By Robert Bragg, Senior Software Engineer at Impossible Labs
Since joining Impossible Labs recently, I’ve jumped straight in the deep end with Glimpse:
Until physicists start hacking space time at human scales, we are unfortunately constrained by those pesky newtons in how we present ourselves. Add social conformance to the mix and we might not pick that Wonder Woman outfit in the morning. Glimpse is about extending self expression without real-world limits.
A system such as Glimpse needs to be able to recognise who we’re looking at, and to start with we are going to base that on facial features. We also want to be able to track mouth and limb movements, so that we can animate 3D avatars in sync with someone’s real body.
When it comes to understanding the face we can break that down into face detection (“oh look there’s a face”), recognition (“oh look it’s Pete”) and landmark detection (“Pete, you’re gawping!”).

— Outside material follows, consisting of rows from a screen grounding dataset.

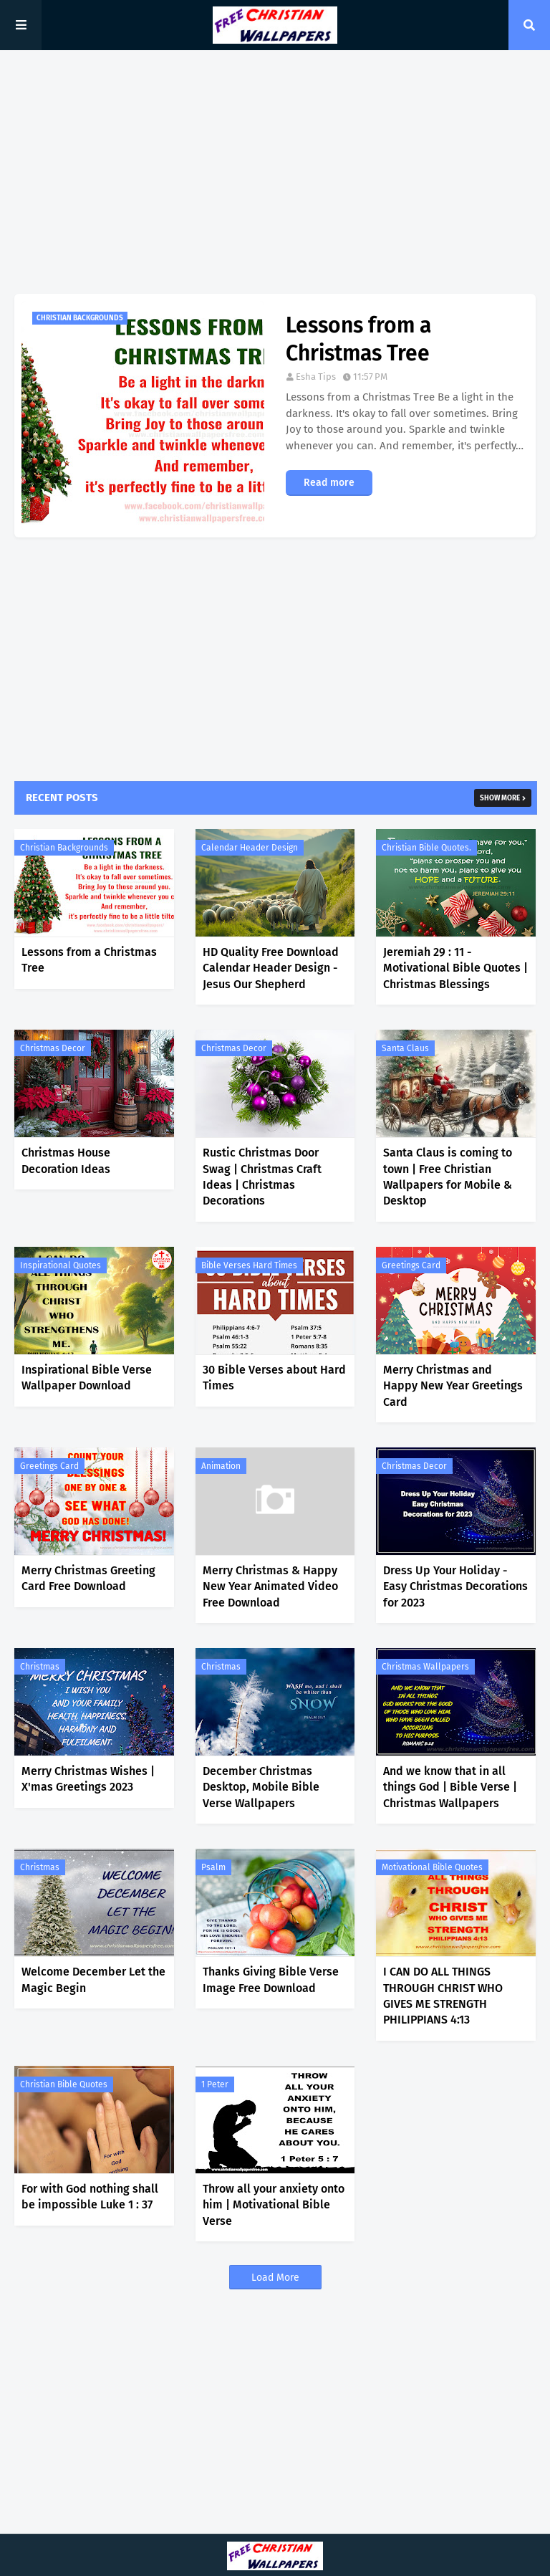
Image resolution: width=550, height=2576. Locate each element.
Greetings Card (411, 1265)
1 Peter (214, 2084)
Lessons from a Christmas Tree (358, 339)
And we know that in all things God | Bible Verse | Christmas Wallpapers (450, 1787)
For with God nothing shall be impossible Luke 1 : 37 (89, 2196)
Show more (500, 798)
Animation (221, 1466)
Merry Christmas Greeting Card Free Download (88, 1578)
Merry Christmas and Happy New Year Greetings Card (453, 1386)
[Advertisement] (275, 172)
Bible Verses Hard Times (249, 1265)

Face detection is a good place to start as a prerequisite to landmark detection which is itself a prerequisite for face recognition. We also expect skeletal tracking (tracking a person’s body, arms and legs) will be simplified if we start knowing where the head is.
Methods for real-time face detection (Oh I’m sorry, is that your face?)
Support for real-time face detection is quite commonplace these days, with the Viola-Jones cascaded classifiers method being a major advancement back in 2001 and since 2005 Histogram of Oriented Gradients (HOG) methods have proven even more effective.
These methods first rely on some machine learning techniques to train a system based on labeled images of faces and in the case of HOG methods we can visualize the resulting representation used for detection like this:
Looking around for existing, usable implementations quickly led to Dlib with a well respected, open source implementation of fast HOG-based object detection including a pre-trained face detector model which made it a natural first-choice to investigate. Dlib also has a fast implementation of face landmark detection that will pinpoint these 68 features:
However, fast face detection is relative. Anecdotal references to these algorithms being ‘fast’ can be compared to them running on PC class hardware but we want them to run on mobile phones. My first (naive) cut at running Dlib’s face detector on a Lenovo Phab 2 took about 20 seconds to process a single camera frame. Yikes!
After instrumenting Dlib to measure where time was being spent, it became apparent that there are some low-hanging fruit to pick. Without too much trouble we can process a single camera frame in about 85 milliseconds, or about 12 updates per second. Incidentally, more than half of that time is spent just rotating and downsampling the large 1920x1080 camera frames we get from Google Tango, before Dlib handles the actual detection in about 30 milliseconds and landmark detection in about 10 milliseconds.
Next steps: Tracking body movements
There is still lots of opportunity to speed this up, but it’s also good enough for now that we can start looking ahead to some of the other interesting challenges for Glimpse.
We are now reviewing the state of the art in research around skeletal tracking. Microsoft’s research on real-time skeletal tracking using depth images might provide a solid base, but more recent research on skeletal tracking using standard RGB cameras offers the tantalising prospect that we might not require specialized depth cameras.
We’ll keep updating here on the Glimpse progress, so keep your eyes peeled.